Looking at the schematic for the filter, I assumed the inductance is 100uH and the capacitor is 2200uF (from a previous post from you).
The fuse (just by guessing) I'll say it's 1A.
Now, the TVS. This is the first time I hear about it and after some searches I assume is Transient Voltage Suppressors Diode.
I could not find one on http://www.falstad.com/circuit/ nor in Multisim, but maybe I'm looking for the wrong stuff. I tried with something that resembled a TVS but the powers and amps where way up.

I'm really trying to understand now how the safe power supply works.

 

Actually the schematic is all wrong.
One curiosity. How do you calculate the capacity and inductance to get a proper LC filter?

 

The oscillation was certainly real, whatever the cause.

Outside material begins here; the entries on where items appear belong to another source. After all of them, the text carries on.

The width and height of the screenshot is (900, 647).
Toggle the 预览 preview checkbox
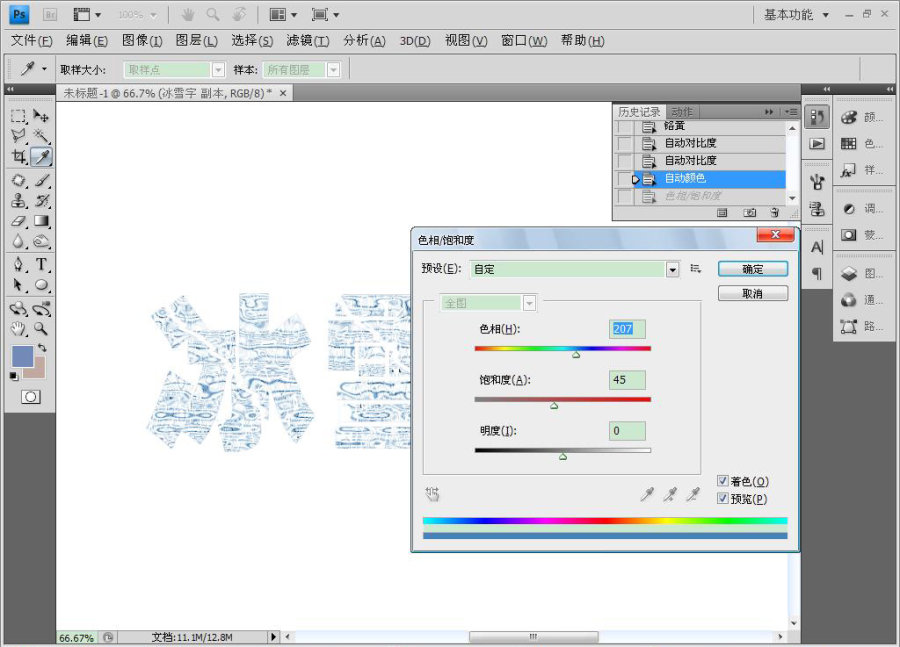coord(723,498)
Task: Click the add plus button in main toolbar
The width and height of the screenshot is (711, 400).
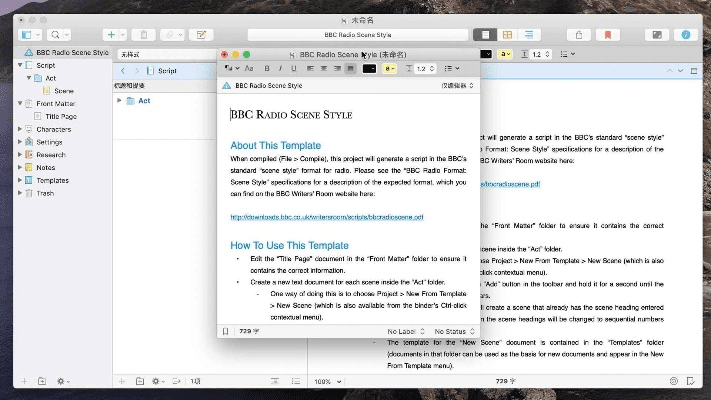Action: [110, 34]
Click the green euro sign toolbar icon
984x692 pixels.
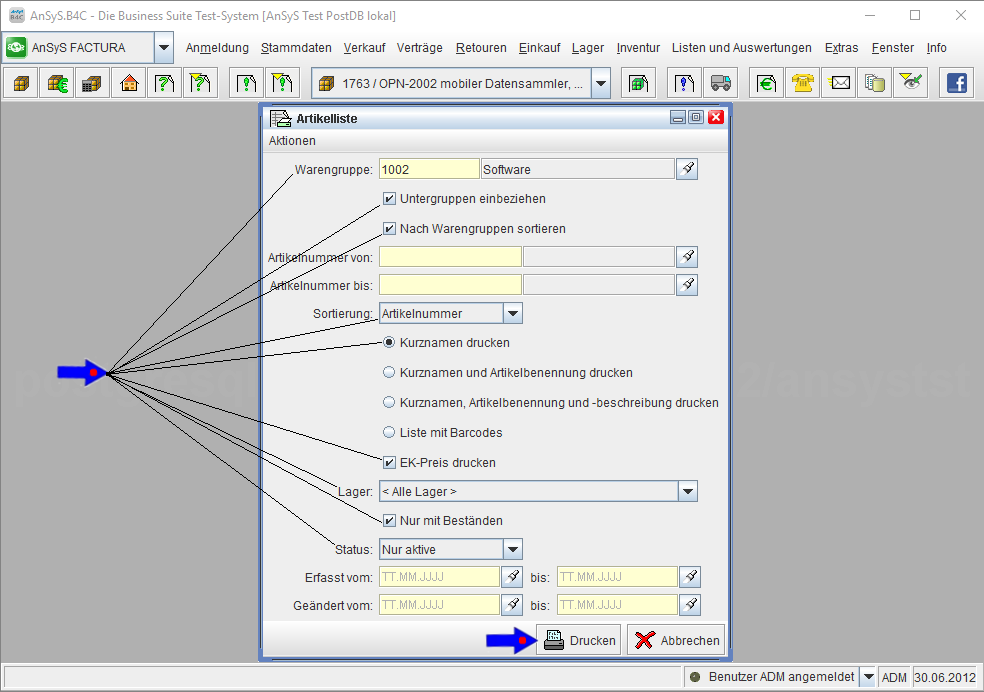tap(766, 84)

And yes, it was a National part, at the time they were the sole source of 7805 devices, I think.. But in laying out PC artwork it was never any great effort to put the caps very close and have a very low inductance connection. Of course, while my layouts were not as tight as possible, neither did they spread all over. Hand assembly is more tolerant than machine stuffing it seems. The tight regulation and fast response time of more recent regulators does require correct bypassing to avoid oscillation, thus it still makes sense to keep the 0.1Mfd caps close.

Actually the schematic is all wrong.
One curiosity. How do you calculate the capacity and inductance to get a proper LC filter?

Your schematic looked pretty damn good to me, and very right! Except for the TVS diode showing a forward biased diode that will pop the fuse instantly. My apologies for my incomplete posts. You guess right about the L and C values I suggested. The values I have quoted are just what I would start with. To make a properly designed filter the noise to be filtered needs to be enumerated and the maximum noise that can be tolerated needs to be known as well. Then the values can be defined properly. If you use the values I suggested you should have at least a good chance of no major problems with electrical noise and the 100uH inductor is likely to remain inductive over the frequency band of interest. A higher value will have a lower self resonant frequency and therefore will become capacitive at a lower frequency as well.
The fuse will need to be a slow blow or time lag type because of the inrush current into the caps. For example:
https://www.digikey.com.au/product-detail/en/bel-fuse-inc/0659C2000-12/507-2005-ND/5843989
The caps around the 7808 should be an electro and a ceramic in parallel on the input and output. I'd suggest 100nF and 100uF.
For the TVS, have a look at
https://www.digikey.com.au/product-detail/en/littelfuse-inc/SMBJ15A/SMBJ15ALFCT-ND/285981
or if you want something with more current capacity
https://www.digikey.com.au/product-detail/en/littelfuse-inc/5.0SMDJ15A/5.0SMDJ15ACT-ND/1835377
My apologies again for the lack of detail in my posts. Luckily you are also an engineer and clever enough to correctly fill in the blanks I leave. If my CAD (Altium) had not died I would be using schematics more and the details would be there.